A $30 million dollar grant from the U.S. Department of Education will be used to fight poverty and build a supportive community for young people in a West Philadelphia neighborhood. Drexel University will coordinate the initiative in partnership with the city of Philadelphia and area nonprofits. Philadelphia was one of six cities to be awarded the grant, according to The Triangle. “These grants will provide cradle-to-career support for at-risk children in communities across the country, offering meaningful resources that will help them achieve their potential,” Secretary of Education John B. King Jr. said in a statement.
Starting this semester, all students at a handful of Cullman County Schools will be able to receive a free afterschool meal, regardless of need and whether they attend the school where the meal is served. “There are a lot of kids who are at school later in the day. All your athletic teams; the band; many of the extracurricular groups—when those kids stay for practice, they can have an extra meal without having to wait until they get home,” Chief School Financial Officer Ed Roberson told the Cullman Times. “It’s really just a great program for a lot of students, for a lot of reasons.”
Writing in the Idaho Statesman, Idaho AfterSchool Network director Marie Hattaway urges state lawmakers to bolster out-of-school time programs in their policies: “Too often as we discuss quality education and its role in the future workforce, we just look to what is offered in the classroom.… It is imperative that policymakers and stakeholders consider partnerships with out-of-school programs to achieve statewide education goals, especially with STEM, workforce and literacy skills…. Idaho invests millions in education, millions in the 20 percent of time spent in the classroom. The other 80 percent of the time deserves strong consideration in state policies and budget. As the state strives to hit key educational benchmarks and goals, out-of-school time must not be overlooked.”

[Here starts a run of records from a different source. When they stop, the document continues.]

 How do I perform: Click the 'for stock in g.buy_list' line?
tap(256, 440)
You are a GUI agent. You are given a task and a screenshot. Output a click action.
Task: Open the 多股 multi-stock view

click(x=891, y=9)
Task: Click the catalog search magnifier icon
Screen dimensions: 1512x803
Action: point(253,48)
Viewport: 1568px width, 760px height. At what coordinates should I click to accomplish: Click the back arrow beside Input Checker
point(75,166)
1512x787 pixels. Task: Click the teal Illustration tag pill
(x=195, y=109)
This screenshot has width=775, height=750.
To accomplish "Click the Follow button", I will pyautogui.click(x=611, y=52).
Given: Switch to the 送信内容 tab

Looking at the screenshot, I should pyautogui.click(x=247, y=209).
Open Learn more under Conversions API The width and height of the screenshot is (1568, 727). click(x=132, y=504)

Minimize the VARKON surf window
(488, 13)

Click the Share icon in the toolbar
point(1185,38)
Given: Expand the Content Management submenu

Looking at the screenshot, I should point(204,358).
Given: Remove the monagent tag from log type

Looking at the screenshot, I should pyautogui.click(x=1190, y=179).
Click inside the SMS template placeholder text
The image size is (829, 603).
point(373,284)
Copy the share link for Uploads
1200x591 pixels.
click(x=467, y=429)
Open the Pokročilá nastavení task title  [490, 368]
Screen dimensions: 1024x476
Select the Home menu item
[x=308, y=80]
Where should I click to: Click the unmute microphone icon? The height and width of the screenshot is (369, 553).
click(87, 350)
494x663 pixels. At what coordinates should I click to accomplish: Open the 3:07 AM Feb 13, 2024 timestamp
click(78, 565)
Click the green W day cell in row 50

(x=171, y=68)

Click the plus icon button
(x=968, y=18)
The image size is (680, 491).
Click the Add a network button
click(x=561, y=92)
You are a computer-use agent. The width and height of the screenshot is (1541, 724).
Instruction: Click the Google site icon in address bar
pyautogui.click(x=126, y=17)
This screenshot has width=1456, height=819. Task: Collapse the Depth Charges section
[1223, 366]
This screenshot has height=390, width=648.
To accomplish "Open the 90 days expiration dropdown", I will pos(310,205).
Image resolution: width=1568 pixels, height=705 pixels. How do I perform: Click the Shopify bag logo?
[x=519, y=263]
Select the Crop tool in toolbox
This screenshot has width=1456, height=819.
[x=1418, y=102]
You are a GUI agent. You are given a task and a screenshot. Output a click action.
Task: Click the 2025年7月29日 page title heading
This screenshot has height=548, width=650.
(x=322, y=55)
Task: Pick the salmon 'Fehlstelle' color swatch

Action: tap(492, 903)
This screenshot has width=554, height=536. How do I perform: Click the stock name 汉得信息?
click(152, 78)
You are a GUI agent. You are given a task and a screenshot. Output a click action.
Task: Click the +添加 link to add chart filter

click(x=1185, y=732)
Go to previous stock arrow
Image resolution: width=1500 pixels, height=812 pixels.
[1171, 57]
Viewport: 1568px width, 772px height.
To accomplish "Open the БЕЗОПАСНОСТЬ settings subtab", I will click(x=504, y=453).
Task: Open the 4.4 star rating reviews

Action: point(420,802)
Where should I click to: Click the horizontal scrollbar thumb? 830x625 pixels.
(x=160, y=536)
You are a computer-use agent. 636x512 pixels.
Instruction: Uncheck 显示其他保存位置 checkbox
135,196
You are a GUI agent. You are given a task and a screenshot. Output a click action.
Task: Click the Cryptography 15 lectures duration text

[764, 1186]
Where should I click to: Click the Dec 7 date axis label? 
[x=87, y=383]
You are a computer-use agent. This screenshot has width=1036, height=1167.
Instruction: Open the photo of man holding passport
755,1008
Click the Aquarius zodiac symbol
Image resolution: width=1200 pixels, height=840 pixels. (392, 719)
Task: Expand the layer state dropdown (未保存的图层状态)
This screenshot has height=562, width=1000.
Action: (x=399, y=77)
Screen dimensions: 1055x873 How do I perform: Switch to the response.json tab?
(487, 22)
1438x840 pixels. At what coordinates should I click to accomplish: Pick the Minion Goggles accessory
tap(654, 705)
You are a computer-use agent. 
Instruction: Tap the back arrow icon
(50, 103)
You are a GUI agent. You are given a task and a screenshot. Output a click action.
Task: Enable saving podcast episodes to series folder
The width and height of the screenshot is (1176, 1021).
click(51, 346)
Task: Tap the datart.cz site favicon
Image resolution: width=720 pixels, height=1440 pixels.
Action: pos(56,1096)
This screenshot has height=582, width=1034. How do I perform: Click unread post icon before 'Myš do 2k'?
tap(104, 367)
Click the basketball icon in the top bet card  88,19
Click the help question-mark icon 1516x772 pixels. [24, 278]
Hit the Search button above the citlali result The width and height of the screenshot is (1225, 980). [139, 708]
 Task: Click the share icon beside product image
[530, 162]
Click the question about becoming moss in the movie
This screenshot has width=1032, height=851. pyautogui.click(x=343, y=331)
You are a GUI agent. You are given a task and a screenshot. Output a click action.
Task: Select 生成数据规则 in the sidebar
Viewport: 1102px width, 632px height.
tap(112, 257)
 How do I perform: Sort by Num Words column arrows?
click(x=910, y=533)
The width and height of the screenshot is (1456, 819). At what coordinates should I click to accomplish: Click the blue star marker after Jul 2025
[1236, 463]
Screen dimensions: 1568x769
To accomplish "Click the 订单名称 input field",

Students in the Durango Gametime afterschool and summer programs will learn to play chess and checkers on a large scale, thanks to the hard work and generosity of a 17-year-old Eagle Scout. Trever Snodgrass built the life-size chess and checkerboards himself and donated them to Chapman Hill, the Mason Center and the Durango Community Recreation Center as part of an Eagle Scout community service project, hoping they will ignite the youths’ imaginations. “When we first brought them in, the looks on their faces—it’s nice to know they’re enjoying it,” he told the Durango Herald. “I think the kids are going to love it.